Sunday, 17 June 2012

In Greece, cash is king

With the Greek elections between the pro-EU New Democracy party and the anti-bailout party Syriza under way, one can`t stop and think about the critical importance of today`s events. The future of the European Union may well rest on the ballets in this small Mediterranean country that accounts for only 2% of the EU combined GDP. No matter the outcome, Greek households and corporations have switched to cash, stuffing the mattresses with euro bills, just in case the economy reverts to the drachma. Greece has become in the last months a cash economy.

Greek bank run
The Greek people will have to choose today between the pro-EU New Democracy Party lead by Antonis Samaras and the anti-bailout radical left Syriza party in what is in effect a referendum on Greece`s appartenance to the European Union. Alexis Tsipras, the 37 year old leader of Syriza has promised Greek voters that he would walk away from the austerity measures and fiscal tightening terms negotiated during the second Greek bailout. Germany, as a creditor nation, views the bailout terms as non-negotiable. The clash between a possible Alexis Tsipras Greek leader and Germany`s Angela Merkel may well translate into a quick Greek exit through the back doors and a reversion to the pre-Euro currency. In this case, Bank of America, an investment bank sees a 50% immediate devaluation of the new currency, capital controls that would restrict the exit of Greek euros, withdrawal restrictions at ATM and an imposed redenomination of all euro assets into drachmas. Put simply, the value of assets denominated in Euro might be halved.
This is why Greek people have started to withdraw their money and savings from banks and park them either in Euro-denominated bonds in offshore accounts or store them in safety boxes or deposit boxes. In effect, Greek households and corporate bank deposits have been shrinking at an alarming rate, in what is a country level bank run. From January 2010 the deposit pool has shrunk from approximately €235 billion to €165 billion, putting additional pressure on a weakened banking sector and drying up one of their traditional sources of bank funding.

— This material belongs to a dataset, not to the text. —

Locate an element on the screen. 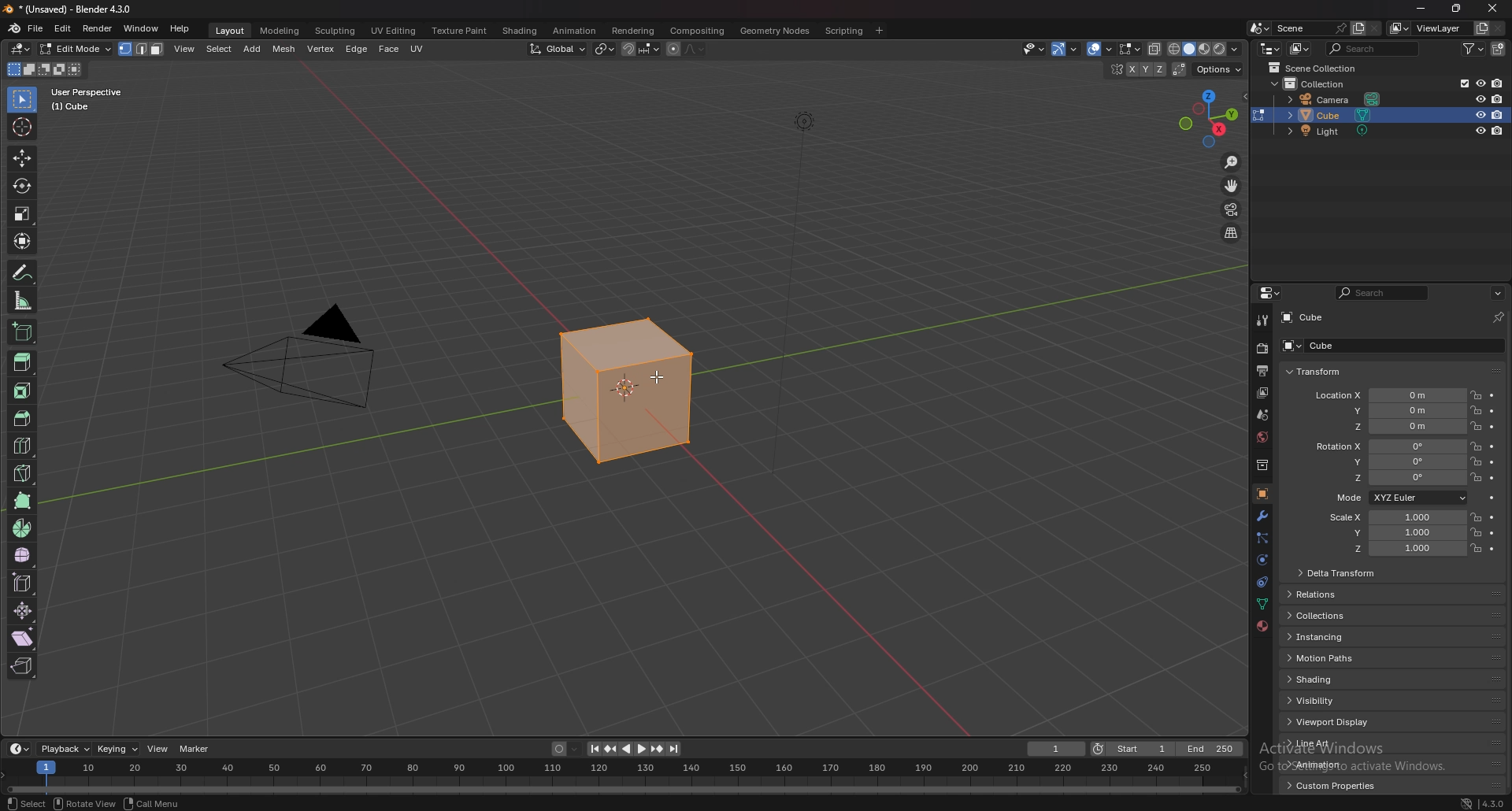  network is located at coordinates (1465, 801).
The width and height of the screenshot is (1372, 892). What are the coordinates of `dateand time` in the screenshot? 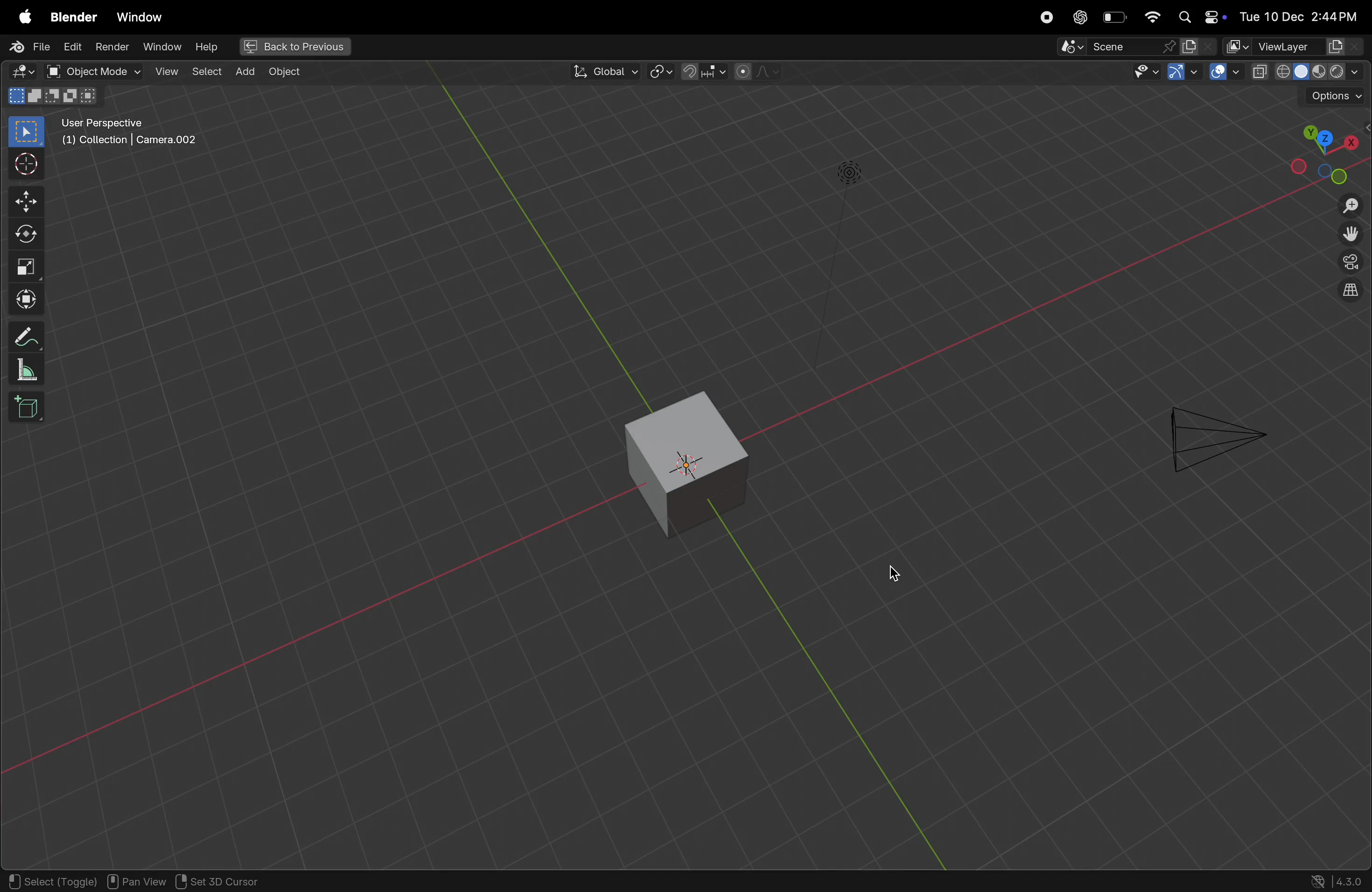 It's located at (1301, 15).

The deposit base has now reached pre-crisis levels:

 The total deposit stock which includes the government and other euro area deposits has also seen the same sharp fall. Given that deposits are shrinking and that bank capital is getting thinner and thinner, what hope could banks have to provision for their losses in Greek sovereign bonds?

Another source of funding, the inter-bank market has also withered down, because banks have less trust in other banks. Therefore troubled banks have to count on life support credit lines from the European Central Bank and wait to be recapitalised using the latest IMF loan. Until then, Greece is a financial black hole.  

There is no exit
A Greek exit fuelled by the Syriza party would also mean additional pressure on other troubled countries like Spain, Italy, Cyprus and France. Spanish yields are already at the 7% "point-of-no-return" levels at which servicing a close to 100% of GDP public debt becomes burdensome. The €100 billion bank bailout promise provided by the EFSF has yet to be deployed and there are no details regarding the distribution of funds. Italy, which could be next in line has a gargantuan public debt of more than €2 trillion. At this level, not even the EFSF or the ESM are in position to cool off markets in case of a bond run. The debt crisis has tought lavish leaders that the supply of credit is not infinite. Not even when central banks increase the supply of credit using freshly printed money.
But the chances that the EU will willingly accept a Greek exit are slim. Faced with a winning Syriza, unwilling to negotiate any further bailout, the Germany will most probably have to ease out on its demands. The alternative is a rupture within the EU, with indebted countries leaving the Eurozone, reverting to their former currency, subsequently devaluing them and possibly imposing capital restrictions. One thing is certain: both Greece and the Germany have clashed in a policy of brinkmanship which only worked until the situation got serious. Now its time to accept the fact that Greece needs to transfer more political power to the European Union and that Germany needs to be more flashy with its credit card.